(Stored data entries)
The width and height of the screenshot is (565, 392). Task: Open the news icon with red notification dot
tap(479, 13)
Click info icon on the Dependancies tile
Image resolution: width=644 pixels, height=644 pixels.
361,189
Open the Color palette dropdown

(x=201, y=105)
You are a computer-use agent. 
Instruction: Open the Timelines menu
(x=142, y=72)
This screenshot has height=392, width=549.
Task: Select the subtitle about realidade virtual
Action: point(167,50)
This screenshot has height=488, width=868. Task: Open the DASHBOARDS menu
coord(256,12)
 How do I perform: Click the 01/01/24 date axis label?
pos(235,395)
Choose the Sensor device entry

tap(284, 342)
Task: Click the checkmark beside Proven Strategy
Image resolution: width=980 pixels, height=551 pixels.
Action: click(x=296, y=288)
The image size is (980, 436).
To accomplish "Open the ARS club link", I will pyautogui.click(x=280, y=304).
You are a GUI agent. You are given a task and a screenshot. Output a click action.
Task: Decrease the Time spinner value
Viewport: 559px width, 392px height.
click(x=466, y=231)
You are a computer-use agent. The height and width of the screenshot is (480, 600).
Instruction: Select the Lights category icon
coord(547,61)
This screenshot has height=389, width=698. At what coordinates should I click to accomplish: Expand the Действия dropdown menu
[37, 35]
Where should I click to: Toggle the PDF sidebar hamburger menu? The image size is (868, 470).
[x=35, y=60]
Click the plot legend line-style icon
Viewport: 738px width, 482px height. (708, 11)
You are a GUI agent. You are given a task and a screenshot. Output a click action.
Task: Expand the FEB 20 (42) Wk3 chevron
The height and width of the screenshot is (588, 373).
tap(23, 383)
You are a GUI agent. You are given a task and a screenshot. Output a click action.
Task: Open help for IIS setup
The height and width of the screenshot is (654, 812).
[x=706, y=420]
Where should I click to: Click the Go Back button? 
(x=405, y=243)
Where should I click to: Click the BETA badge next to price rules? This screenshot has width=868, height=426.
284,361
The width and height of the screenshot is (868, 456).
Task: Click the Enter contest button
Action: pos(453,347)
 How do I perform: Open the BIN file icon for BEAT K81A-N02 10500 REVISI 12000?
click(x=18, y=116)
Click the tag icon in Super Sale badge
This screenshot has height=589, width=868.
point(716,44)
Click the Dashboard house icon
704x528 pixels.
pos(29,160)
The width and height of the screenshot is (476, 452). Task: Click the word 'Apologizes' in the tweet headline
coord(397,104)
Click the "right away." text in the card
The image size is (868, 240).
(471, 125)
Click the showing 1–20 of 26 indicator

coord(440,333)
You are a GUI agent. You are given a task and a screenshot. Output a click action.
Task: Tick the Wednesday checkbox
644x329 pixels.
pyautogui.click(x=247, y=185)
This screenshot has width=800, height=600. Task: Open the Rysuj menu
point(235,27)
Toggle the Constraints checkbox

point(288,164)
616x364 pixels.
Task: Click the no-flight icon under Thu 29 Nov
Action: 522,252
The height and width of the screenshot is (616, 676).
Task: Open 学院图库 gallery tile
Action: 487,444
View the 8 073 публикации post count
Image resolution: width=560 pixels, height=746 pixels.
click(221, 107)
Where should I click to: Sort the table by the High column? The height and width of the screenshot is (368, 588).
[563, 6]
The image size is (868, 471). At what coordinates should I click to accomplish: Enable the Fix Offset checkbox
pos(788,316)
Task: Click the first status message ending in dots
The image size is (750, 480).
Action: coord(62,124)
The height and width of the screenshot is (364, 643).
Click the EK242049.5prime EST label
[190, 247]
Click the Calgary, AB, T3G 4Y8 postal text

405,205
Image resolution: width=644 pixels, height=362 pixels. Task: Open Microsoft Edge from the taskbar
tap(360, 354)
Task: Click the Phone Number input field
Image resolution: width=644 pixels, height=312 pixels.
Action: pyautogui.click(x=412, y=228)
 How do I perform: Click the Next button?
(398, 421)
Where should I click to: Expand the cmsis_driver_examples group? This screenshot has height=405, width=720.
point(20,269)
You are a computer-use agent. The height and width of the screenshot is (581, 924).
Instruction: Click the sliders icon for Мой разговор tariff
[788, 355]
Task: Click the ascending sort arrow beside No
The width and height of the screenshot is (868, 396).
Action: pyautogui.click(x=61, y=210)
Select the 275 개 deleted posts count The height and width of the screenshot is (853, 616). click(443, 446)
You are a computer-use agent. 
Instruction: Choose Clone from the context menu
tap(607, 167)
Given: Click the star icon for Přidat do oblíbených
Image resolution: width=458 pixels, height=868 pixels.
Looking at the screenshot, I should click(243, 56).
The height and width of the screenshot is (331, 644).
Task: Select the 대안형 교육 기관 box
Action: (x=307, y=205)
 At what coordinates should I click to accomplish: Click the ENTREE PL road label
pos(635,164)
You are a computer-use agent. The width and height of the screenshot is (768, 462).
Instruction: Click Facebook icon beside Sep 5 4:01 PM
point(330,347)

### Assignment
Return every line from the entries that holds the string "computer".

### The completed task
You are a computer-use agent. 
You are a computer-use agent. The height and width of the screenshot is (480, 600).
You are a computer-use agent. The height and width of the screenshot is (581, 924).
You are a computer-use agent. 
You are a computer-use agent. The width and height of the screenshot is (768, 462).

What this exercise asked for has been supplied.